Efficacy and Safety of Antifibrinolytic Drugs in Pediatric Surgery: A Systematic Review
Seminars in thrombosis and hemostasis. 2021;47(5):538-568
Antifibrinolytic drugs are used to reduce blood loss and subsequent transfusions during surgery and following trauma, but the optimal dosing regimen in the pediatric population is still unresolved. The aim of this systematic review was to evaluate efficacy and safety of antifibrinolytic drugs in pediatric surgery and trauma to determine the optimal dosing regimen. A literature search was performed in PubMed, Embase, Cochrane, and Web of Science on May 3, 2020. We included randomized controlled studies investigating the effect of tranexamic acid (TXA), aprotinin, and epsilon-aminocaproic acid, in terms of reducing blood loss, blood transfusions, reoperations, and rebleeds in pediatric patients aged 0 to 18 years undergoing cardiac surgery, noncardiac surgery, or trauma. Fifty randomized controlled trials (RCTs) were included; 28 RCTs investigated cardiac surgery and 22 investigated noncardiac surgery.
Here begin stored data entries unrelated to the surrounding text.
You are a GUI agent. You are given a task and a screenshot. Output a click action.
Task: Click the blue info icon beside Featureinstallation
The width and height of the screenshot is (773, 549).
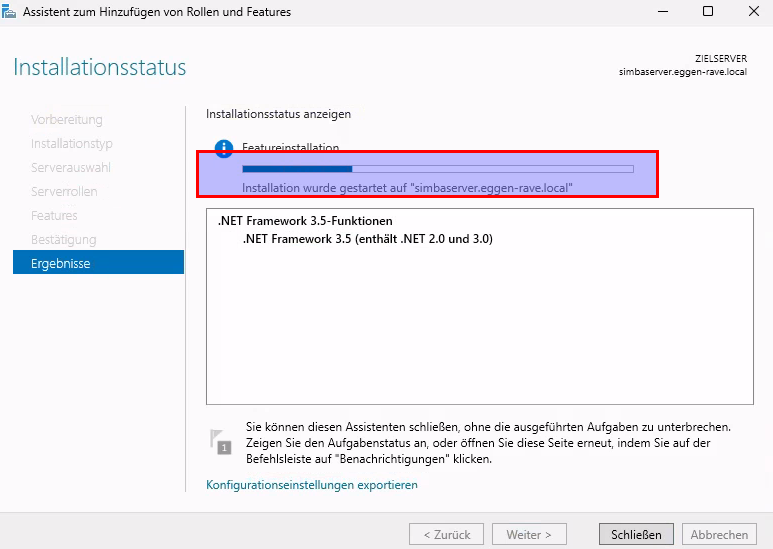point(224,149)
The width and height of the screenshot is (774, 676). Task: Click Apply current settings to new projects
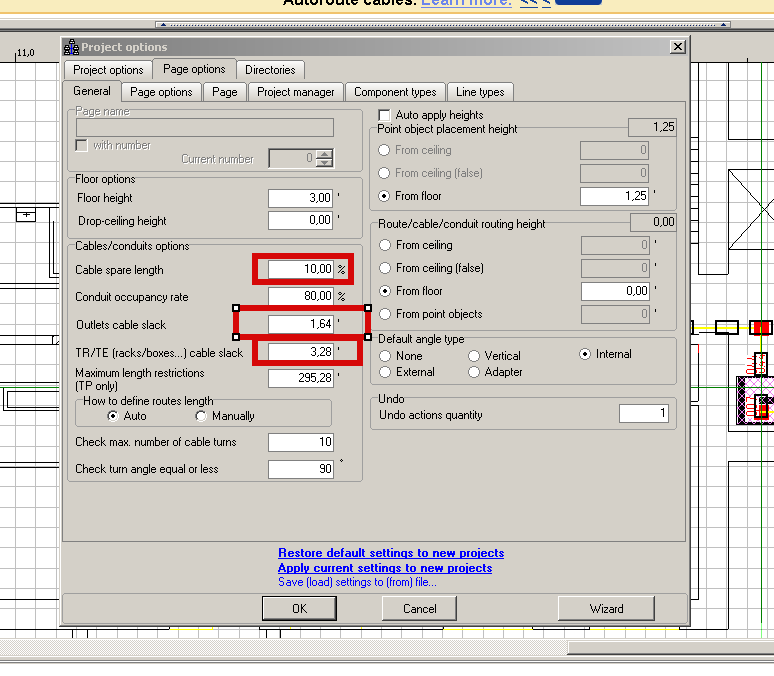point(385,568)
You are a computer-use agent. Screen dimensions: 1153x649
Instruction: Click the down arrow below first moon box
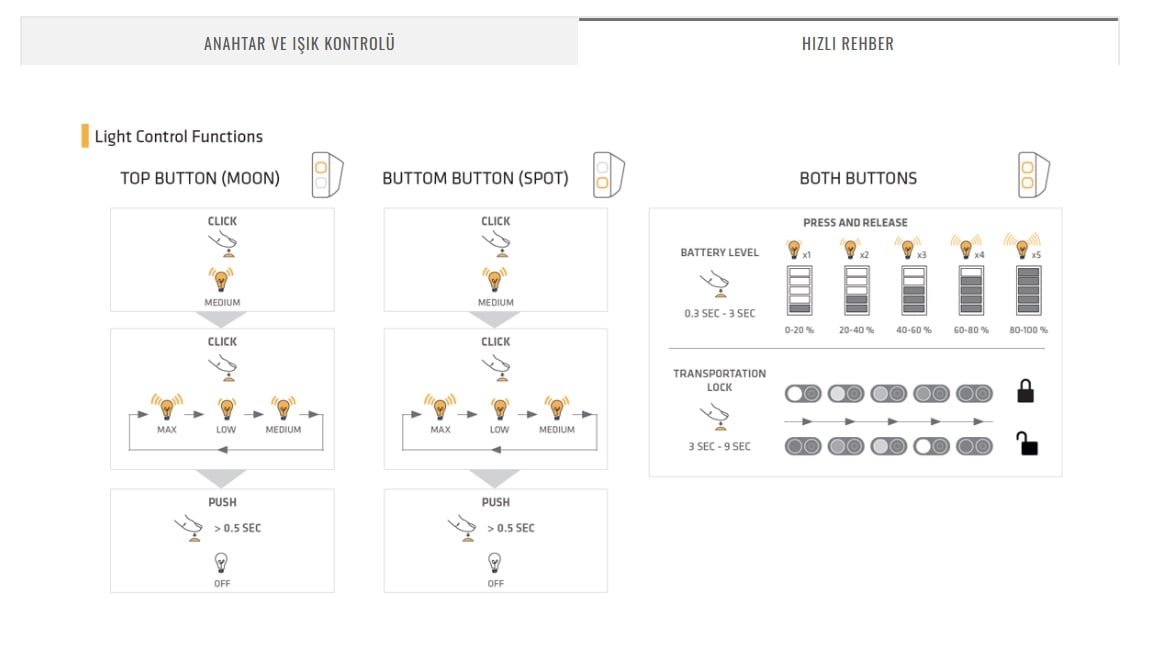221,319
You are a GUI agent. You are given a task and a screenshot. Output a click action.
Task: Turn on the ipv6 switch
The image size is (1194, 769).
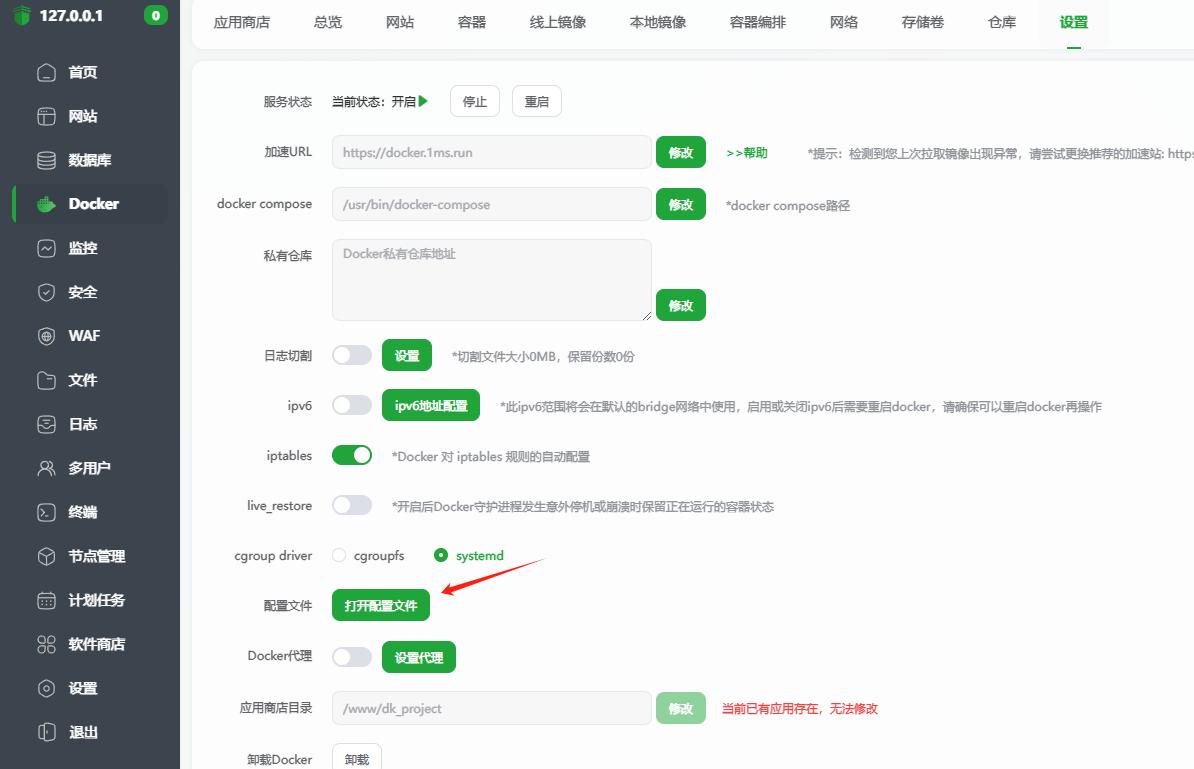pos(352,404)
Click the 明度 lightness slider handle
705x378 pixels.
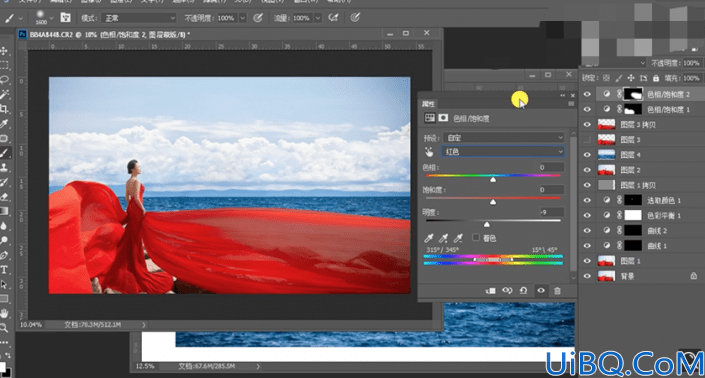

No RCTs regarding trauma met the inclusion criteria. All antifibrinolytic drugs reduced postoperative blood loss and transfusions when used in pediatric surgery. The dosing regimen varied between studies, but similar effect sizes were found in terms of reduced blood loss regardless of the cumulative dose used. Few studies found adverse events, and no difference in incidence or type of adverse events was seen between the antifibrinolytic and the placebo group. In conclusion, use of antifibrinolytics is efficient and safe in children undergoing surgery. We propose TXA as the drug of choice based on its level of evidence and safety profile; we recommend a dosing regimen composed of a loading dose of 10 to 15 mg/kg prior to surgery followed by 1 to 5 mg/kg/h as continuous infusion throughout surgery.